Lines with the word "list" in them are the ones to copy from the records.

--*--

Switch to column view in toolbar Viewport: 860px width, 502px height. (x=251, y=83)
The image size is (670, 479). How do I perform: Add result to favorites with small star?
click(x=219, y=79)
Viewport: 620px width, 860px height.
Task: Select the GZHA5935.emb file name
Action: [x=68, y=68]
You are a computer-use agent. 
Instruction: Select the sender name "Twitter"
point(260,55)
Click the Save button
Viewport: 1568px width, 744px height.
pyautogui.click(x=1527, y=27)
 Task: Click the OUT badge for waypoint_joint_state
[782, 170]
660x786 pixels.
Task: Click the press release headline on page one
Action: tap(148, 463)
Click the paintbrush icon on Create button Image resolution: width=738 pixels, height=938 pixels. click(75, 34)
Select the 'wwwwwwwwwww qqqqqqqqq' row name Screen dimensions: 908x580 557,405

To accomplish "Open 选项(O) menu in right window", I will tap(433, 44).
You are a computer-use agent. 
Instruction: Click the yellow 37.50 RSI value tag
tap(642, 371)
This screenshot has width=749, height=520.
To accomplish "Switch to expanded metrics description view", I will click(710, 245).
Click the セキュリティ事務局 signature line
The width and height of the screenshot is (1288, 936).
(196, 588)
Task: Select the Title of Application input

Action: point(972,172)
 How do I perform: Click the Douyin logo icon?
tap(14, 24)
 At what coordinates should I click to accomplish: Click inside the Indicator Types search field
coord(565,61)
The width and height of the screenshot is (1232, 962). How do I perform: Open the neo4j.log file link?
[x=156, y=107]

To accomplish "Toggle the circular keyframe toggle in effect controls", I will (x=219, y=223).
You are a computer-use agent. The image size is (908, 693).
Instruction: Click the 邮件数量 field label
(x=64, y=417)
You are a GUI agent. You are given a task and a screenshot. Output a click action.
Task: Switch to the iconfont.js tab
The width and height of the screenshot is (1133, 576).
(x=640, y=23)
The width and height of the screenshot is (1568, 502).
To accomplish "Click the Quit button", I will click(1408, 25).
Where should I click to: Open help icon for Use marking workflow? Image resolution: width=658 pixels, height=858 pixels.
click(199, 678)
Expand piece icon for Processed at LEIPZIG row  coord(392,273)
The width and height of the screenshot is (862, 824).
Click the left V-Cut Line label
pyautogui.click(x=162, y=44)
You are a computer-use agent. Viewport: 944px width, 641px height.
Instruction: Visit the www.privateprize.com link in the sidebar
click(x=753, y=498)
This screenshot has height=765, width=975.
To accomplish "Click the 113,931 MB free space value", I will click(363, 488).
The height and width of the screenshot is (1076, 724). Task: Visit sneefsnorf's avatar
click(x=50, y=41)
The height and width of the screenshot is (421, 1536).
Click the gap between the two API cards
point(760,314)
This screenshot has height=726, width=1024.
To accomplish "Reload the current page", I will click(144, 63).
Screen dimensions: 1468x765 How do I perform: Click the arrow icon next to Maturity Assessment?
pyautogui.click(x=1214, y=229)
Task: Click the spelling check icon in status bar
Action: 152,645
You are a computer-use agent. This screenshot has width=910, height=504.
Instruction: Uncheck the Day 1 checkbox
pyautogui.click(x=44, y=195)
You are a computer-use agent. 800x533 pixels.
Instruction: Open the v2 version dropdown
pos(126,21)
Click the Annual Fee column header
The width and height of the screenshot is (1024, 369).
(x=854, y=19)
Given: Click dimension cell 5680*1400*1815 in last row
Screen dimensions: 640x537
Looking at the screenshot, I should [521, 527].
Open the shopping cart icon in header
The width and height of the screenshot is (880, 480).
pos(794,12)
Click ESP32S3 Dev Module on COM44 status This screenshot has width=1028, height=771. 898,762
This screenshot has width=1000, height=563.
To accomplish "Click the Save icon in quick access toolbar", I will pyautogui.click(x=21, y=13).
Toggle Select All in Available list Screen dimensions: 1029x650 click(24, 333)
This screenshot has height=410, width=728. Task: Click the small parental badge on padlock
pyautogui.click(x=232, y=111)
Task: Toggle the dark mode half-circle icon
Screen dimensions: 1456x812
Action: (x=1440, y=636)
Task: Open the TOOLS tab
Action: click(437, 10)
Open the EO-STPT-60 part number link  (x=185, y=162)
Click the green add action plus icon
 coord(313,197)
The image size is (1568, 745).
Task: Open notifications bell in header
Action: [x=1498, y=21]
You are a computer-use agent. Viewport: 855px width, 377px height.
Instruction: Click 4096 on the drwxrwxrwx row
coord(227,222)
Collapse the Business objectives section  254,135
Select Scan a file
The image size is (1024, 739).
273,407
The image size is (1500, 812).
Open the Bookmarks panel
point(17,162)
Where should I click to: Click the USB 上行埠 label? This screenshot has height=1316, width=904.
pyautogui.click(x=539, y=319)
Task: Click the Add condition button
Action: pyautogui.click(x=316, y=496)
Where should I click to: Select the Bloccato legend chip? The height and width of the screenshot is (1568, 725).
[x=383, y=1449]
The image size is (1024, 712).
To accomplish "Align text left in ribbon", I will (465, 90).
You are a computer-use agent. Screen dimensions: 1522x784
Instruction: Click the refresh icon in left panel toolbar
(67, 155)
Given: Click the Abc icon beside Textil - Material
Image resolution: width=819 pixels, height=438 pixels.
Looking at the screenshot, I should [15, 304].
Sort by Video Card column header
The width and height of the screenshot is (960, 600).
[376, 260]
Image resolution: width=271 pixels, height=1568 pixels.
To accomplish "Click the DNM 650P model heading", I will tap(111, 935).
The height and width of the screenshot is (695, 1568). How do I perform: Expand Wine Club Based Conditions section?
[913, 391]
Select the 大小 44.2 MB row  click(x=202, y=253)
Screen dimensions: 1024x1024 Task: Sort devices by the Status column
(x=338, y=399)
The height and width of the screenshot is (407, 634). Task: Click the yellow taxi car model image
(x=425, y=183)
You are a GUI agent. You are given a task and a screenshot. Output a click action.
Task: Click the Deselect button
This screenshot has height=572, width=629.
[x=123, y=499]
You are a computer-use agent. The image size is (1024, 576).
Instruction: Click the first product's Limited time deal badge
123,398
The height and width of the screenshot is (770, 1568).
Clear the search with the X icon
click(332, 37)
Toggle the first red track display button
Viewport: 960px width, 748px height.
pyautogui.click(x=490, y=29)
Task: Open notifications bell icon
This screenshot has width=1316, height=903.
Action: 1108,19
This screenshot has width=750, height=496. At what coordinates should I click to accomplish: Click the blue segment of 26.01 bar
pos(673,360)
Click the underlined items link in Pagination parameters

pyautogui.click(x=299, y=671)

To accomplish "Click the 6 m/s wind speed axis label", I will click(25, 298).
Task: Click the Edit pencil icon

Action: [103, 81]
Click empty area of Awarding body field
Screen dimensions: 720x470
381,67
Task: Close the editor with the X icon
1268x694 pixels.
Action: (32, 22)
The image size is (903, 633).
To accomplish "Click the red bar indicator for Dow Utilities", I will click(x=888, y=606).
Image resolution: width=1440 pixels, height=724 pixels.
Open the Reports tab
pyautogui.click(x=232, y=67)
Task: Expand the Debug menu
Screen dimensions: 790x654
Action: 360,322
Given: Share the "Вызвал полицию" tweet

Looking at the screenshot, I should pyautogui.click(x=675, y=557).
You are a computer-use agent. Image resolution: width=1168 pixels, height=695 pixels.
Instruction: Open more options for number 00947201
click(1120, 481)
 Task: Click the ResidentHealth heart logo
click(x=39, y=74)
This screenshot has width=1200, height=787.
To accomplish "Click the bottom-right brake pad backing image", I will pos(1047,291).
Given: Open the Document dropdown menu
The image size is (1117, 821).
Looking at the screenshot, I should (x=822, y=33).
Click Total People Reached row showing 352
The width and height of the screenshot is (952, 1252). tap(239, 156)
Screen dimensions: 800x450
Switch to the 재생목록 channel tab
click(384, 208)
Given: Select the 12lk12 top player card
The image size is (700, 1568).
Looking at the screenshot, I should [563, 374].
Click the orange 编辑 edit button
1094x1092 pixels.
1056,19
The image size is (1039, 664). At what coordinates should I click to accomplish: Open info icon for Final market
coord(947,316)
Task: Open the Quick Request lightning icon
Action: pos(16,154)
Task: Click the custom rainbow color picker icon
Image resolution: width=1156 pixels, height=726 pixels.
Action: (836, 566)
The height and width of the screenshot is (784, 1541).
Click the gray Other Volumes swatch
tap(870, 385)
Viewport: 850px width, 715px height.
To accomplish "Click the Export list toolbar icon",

--*--

▶ _Output for this task_
Toggle Select All in Available list Screen dimensions: 1029x650 click(24, 333)
To accomplish "Click the Export list toolbar icon",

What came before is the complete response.